In November 1446, for example, it was decided that no burgess was allowed to request or purchase any leases for lords within the town, and that anyone who did so would lose his freedom.6 The following month the council granted the freedom to fish in the river to John Vaus, stating that he could give the license ‘to what frende of his that be thocht speidful [suitable] to him, except lordis’.7 Such acts were not indicative of a general animosity between lords and towns in Scotland – indeed lords could establish burghs of their own.8 Instead, the burgesses of Aberdeen were simply keen to ensure that the privileges of the community were not eroded by outside interference from powerful neighbours. Men such as the earl of Huntly or the earl of Mar could play a prominent role in the politics of the town, but they did not hold the same rights over the burgesses as they did over their own tenants, and this distinction was important.

within the fredom

ACR 5/2, p. 702, 13 May 1445. Entry forbidding two men to buy goods within the freedom.

The ‘freedom of the burgh’ was not only a legal concept, it also described a geographical area surrounding the town, in which the burgesses could exercise their trading privileges. Only burgesses were allowed to engage in trade – the freedom was essentially a monopoly of such rights – and burgesses paid an annual rent to their overlord for this privilege. Everyone who lived within the freedom was obliged to bring their wares to the weekly market for the burgesses to buy. The freedom to buy and sell was often accompanied by freedom from the toll levied by the overlord upon people trading there.9 Burgesses did not have to pay this toll, but the unfree did. Prices at the market were set by the council, and trade was strictly regulated.

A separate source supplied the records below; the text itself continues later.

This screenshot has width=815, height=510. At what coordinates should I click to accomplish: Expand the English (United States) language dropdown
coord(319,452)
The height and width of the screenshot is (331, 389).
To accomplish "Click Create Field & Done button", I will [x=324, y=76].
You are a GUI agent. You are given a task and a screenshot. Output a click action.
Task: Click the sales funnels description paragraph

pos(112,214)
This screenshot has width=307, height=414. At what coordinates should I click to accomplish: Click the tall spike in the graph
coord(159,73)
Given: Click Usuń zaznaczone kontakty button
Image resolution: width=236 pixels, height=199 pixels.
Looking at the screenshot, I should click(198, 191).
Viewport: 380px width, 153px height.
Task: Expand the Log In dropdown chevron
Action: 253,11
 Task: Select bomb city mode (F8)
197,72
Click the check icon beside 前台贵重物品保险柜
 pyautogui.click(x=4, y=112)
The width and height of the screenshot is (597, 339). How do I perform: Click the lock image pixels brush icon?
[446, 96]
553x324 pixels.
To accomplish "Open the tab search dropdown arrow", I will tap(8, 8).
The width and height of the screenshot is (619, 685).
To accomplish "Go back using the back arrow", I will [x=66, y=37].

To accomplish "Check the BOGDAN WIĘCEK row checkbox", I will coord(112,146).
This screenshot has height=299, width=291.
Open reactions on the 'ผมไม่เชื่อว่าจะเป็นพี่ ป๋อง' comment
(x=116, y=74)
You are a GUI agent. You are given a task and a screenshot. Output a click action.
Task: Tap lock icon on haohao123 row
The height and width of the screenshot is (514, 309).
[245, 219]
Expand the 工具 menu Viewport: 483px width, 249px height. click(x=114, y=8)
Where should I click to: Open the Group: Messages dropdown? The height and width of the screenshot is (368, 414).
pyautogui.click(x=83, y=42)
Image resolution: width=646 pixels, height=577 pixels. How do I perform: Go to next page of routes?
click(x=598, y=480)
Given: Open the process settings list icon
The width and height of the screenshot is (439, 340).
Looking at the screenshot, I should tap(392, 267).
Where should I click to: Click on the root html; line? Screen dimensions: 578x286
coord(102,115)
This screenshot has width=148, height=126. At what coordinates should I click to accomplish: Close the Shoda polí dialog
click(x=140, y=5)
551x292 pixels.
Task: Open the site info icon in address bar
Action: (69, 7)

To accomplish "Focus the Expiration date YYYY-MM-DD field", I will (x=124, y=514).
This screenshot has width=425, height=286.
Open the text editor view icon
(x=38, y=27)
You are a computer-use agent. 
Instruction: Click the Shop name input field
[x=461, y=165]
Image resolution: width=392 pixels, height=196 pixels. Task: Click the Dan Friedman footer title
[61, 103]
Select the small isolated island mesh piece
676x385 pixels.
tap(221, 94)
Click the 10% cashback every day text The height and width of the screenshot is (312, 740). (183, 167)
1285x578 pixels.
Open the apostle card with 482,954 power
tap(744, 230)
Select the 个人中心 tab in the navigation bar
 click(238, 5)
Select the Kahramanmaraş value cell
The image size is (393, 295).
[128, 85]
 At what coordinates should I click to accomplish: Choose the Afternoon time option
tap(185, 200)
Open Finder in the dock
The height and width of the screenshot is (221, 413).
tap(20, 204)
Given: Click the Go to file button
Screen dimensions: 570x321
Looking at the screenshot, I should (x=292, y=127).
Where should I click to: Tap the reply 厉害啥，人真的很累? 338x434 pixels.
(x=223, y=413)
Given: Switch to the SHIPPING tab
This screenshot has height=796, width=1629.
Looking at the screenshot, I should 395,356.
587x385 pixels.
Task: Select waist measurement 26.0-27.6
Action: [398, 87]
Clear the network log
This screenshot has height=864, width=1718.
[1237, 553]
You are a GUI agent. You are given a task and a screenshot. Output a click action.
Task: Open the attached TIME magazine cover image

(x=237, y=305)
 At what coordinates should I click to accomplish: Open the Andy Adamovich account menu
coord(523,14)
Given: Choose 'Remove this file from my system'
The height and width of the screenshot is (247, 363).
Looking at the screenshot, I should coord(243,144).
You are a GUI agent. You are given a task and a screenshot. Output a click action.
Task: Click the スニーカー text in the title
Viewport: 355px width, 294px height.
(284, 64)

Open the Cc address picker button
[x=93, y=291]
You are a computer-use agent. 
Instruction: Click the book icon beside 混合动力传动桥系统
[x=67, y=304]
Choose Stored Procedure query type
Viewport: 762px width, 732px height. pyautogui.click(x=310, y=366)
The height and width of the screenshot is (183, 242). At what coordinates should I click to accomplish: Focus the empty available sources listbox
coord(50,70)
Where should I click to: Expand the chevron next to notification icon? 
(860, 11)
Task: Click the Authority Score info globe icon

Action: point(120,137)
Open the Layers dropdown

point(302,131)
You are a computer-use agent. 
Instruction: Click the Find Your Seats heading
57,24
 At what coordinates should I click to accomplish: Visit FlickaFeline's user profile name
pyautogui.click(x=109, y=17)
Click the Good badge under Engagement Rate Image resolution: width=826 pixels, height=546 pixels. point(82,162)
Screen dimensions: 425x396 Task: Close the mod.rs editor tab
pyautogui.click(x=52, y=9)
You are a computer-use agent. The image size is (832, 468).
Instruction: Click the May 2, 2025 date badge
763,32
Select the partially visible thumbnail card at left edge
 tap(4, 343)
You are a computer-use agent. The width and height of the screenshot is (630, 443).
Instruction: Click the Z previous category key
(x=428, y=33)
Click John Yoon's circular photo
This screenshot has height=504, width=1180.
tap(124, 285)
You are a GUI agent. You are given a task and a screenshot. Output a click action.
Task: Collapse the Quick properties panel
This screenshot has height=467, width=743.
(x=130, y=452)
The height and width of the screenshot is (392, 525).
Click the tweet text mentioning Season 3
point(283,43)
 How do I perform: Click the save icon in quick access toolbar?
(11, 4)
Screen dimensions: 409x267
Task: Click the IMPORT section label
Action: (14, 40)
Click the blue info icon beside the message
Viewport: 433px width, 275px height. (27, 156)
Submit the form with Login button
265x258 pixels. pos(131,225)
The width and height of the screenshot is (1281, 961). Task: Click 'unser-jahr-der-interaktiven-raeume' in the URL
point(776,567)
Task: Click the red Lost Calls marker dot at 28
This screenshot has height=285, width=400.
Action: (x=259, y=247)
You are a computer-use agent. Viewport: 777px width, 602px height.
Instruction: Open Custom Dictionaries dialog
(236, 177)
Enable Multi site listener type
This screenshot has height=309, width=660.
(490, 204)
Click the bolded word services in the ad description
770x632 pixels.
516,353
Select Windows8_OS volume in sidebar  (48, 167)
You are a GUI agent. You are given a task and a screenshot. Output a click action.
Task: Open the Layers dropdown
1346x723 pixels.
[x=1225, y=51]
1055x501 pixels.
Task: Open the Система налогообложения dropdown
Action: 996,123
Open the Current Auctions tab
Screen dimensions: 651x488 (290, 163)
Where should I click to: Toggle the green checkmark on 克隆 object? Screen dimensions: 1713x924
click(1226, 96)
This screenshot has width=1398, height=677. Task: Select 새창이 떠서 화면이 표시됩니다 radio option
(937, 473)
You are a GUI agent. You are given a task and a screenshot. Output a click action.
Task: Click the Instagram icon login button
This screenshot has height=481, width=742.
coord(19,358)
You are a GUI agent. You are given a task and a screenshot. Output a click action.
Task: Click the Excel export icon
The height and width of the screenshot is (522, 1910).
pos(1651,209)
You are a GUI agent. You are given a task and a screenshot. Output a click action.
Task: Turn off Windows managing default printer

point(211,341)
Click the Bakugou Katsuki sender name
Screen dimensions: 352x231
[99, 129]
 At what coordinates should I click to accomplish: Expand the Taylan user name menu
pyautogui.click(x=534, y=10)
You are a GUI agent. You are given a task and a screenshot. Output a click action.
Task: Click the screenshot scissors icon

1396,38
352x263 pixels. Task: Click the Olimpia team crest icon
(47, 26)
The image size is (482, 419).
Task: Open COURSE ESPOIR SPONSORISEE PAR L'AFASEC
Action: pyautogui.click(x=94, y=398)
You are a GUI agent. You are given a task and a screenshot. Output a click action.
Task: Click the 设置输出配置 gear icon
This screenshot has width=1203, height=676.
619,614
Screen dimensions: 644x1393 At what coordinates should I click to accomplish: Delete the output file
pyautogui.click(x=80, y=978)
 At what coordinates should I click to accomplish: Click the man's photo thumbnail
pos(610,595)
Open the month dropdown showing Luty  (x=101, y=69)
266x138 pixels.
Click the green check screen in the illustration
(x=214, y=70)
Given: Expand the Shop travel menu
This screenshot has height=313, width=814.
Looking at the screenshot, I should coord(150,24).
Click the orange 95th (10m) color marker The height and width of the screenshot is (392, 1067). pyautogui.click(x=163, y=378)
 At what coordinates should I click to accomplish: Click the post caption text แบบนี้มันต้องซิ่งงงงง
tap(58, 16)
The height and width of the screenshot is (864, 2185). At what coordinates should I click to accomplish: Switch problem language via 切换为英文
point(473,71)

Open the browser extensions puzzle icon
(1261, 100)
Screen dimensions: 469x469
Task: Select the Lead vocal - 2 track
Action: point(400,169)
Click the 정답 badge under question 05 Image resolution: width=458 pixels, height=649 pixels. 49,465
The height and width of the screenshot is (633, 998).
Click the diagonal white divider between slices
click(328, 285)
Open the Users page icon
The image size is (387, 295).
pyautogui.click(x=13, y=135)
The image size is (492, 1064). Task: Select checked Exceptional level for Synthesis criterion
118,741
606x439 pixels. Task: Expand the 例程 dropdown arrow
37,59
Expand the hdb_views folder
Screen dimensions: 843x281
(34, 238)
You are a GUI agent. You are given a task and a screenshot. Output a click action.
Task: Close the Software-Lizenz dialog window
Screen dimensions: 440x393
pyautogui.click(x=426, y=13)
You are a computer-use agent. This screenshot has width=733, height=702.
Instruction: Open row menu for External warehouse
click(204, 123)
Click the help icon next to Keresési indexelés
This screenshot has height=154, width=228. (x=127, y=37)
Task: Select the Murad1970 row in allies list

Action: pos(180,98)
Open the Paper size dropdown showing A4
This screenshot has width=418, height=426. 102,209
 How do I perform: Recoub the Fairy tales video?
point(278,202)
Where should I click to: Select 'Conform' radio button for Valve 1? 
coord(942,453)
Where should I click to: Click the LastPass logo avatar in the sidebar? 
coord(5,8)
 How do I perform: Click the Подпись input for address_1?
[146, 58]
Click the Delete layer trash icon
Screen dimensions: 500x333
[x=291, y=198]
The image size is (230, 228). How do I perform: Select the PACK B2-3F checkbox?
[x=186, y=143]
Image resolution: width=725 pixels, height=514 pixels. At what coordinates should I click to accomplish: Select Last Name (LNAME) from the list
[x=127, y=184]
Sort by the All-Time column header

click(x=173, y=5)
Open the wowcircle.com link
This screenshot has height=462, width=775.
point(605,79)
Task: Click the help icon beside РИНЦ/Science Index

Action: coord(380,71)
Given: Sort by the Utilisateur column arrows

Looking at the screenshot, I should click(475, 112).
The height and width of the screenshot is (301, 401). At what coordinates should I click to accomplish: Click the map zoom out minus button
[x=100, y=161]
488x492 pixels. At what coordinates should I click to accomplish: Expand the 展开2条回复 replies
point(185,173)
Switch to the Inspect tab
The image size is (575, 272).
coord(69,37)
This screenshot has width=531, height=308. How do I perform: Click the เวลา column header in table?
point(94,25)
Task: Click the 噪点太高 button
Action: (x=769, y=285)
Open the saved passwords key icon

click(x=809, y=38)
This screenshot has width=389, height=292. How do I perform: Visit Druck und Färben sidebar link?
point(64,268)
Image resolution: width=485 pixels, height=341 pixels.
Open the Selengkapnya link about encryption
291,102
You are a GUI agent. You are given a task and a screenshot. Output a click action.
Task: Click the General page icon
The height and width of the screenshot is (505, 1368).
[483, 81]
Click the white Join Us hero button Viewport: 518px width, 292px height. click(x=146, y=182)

Forestalling (buying goods before the market opened), regrating (selling above the set price) and ‘tapping again’ (re-selling) were all prohibited, and punishable by a hefty fine.10 The frequency with which such charges appear in the records suggests that they were a recurring problem which was difficult to manage successfully. Again we see that urban freedoms took the form of privileges granted over others, which the burgesses were keen to defend.

41

Fifteenth-century seal matrix of the burgh of Aberdeen. Held in Aberdeenshire and Aberdeen City Archives. Photo by Vicky Gray.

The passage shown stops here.